Yokai: a war cry for hope and healing

Yokai, a new hub for healing programs and centres for survivors of the Stolen Generations, three years in the making, was launched on Friday 13 May. The project is an initiative of the Bringing Them Home Committee WA, in which the Uniting Church WA’s Social Justice Board and the Uniting Aboriginal and Islander Christian Congress (WA) are active participants. It was launched on the 20th anniversary of the death of Rob Riley, a well-respected WA Indigenous activist.

Yokai, a Nyungar war cry, aims to support and address the needs of people who have been affected by the policies and practices of removing Aboriginal and Torres Strait Islander people from their families – the Stolen Generations.

Jim Morrison, co-convener of the Bringing Them Home Committee, said that Yokai will empower members of the Stolen Generations and their families to heal themselves by encouraging partnerships, allowing for grieving, reconnecting with language and spirituality and building leadership.

“Enough is enough, our people want to move forward and they can only do that through some culturally appropriate healing activity,” Jim said.

Part of this could involve transforming old mission sites from places of hurt and devastation to places of hope and healing – if that’s what the people want. This is a concept that is already proving to be significant, as the administration office of Yokai is operating out of the office previously used by AO Neville, WA’s chief protector of Aborigines from 1915–1936.

AO Neville was responsible for the policies that made the Stolen Generations a reality in Western Australia, removing Aboriginal children from their families and raising them on missions; away from their land, language and culture, and vulnerable to abuse. His methods were advocated at the time, as was his aim to forcibly assimilate Aboriginal people into white Australian culture.

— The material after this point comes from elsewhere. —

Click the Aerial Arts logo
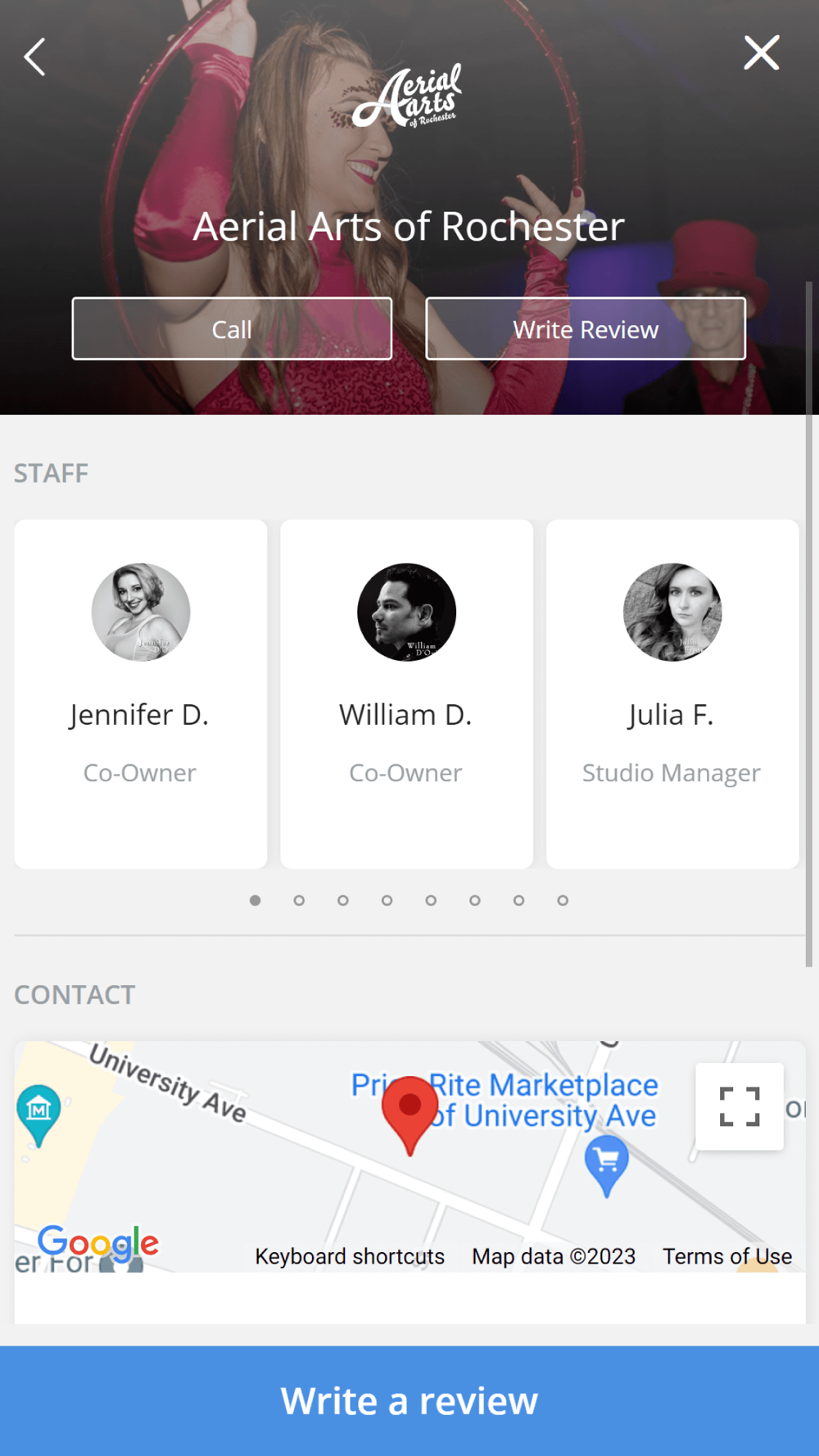 [x=407, y=97]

This level of abuse has had lasting effects on Australia’s Indigenous people. Jim said that members of the stolen generations and their families are 50% more likely to be in contact with police, 15% more likely to drink or take drugs at a dangerous level, and 10% more likely to be unemployed than the broader Indigenous population.

“There’s still that level of disadvantage and poverty that occurs in the Aboriginal community but it’s even more so with Stolen Generation peoples,” Jim said. “We want Stolen Generations people to be empowered to be part of the solution.”

With the support of Curtin University, who now own the building, moving into AO Neville’s old office means Yokai can reclaim a space of hurt and use it to help the healing process.

“It’s really reclaiming what is a dreadful part of our history to reverse the hurt. And there are still hundreds of people that are still living the hurt,” Jim said.